Repsol ha producido en su complejo industrial de Tarragona un lote de biojet, un combustible sostenible para la aviación, el segundo de este tipo en España. Compuesto por 10.000 toneladas de combustible con componente bio para aviación, el lote supondrá que se evite la emisión de 630 toneladas de CO2 a la atmósfera, equivalente a 55 vuelos Madrid-Barcelona. El biojet producido ha superado las exigentes pruebas que requieren este tipo de productos y su fabricación también se está llevando a cabo en otras instalaciones de Repsol en España. La compañía también desarrollará alternativas que permitirán obtener combustible para aviones a partir de residuos.

Con este hito, Repsol avanza en la producción de combustibles con baja huella de carbono para sectores en los que la electrificación presenta dificultades, como el aeronáutico. El lote fabricado en Tarragona se ha creado a partir de biomasa y la cantidad producida equivale al consumo de 145 vuelos entre Barcelona y Los Ángeles, con un contenido bio inferior al 5% para poder cumplir con los requisitos de calidad establecidos por las especificaciones internacionales.

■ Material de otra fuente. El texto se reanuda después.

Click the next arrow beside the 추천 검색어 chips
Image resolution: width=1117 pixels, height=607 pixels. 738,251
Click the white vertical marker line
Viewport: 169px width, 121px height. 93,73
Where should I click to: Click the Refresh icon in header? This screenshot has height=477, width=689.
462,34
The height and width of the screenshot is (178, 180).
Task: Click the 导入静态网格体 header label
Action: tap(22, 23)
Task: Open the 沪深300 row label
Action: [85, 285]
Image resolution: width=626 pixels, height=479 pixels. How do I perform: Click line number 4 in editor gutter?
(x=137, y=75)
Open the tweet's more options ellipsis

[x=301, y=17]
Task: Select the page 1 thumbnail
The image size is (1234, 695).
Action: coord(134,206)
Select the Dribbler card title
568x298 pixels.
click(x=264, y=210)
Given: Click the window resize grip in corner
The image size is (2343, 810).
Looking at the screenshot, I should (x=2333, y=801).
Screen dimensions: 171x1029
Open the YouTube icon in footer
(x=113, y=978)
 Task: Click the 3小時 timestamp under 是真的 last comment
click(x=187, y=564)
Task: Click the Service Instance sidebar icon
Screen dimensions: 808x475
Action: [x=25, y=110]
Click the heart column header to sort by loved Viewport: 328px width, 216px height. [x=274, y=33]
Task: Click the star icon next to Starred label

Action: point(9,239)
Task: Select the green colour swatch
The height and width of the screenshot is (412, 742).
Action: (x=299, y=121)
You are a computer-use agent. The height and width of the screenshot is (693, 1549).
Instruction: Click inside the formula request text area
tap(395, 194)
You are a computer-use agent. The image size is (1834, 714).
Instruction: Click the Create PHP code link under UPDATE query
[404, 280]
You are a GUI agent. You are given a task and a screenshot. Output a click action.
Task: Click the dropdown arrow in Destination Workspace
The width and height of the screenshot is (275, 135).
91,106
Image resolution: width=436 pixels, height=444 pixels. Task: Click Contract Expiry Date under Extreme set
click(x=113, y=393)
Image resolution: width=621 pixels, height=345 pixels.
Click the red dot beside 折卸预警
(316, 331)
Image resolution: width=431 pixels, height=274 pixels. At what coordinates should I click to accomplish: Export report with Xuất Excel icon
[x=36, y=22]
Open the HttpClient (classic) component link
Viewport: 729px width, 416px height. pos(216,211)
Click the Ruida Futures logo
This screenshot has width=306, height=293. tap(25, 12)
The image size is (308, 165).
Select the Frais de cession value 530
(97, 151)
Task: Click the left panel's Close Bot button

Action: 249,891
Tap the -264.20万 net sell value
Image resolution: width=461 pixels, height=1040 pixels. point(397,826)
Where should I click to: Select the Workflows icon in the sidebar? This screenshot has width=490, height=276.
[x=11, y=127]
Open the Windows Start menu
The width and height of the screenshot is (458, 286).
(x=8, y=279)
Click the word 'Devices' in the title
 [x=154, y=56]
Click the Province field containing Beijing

El impulso de los combustibles de bajas emisiones se suma a los proyectos que Repsol ya ha desplegado en eficiencia energética, generación de electricidad baja en emisiones, hidrógeno renovable, economía circular, combustibles sintéticos y captura, uso y almacenamiento de CO2, siendo uno de los ejes de trabajo de la compañía para alcanzar su objetivo de ser una compañía neutra en carbono en el año 2050. Dentro de esta estrategia, la compañía energética construirá en su refinería de Cartagena la primera planta de biocombustibles avanzados de bajas emisiones de España, con capacidad para producir 250.000 toneladas al año de hidrobiodiésel, biojet, bionafta y biopropano. Repsol refuerza con esta nueva iniciativa su papel como actor relevante en la transición energética.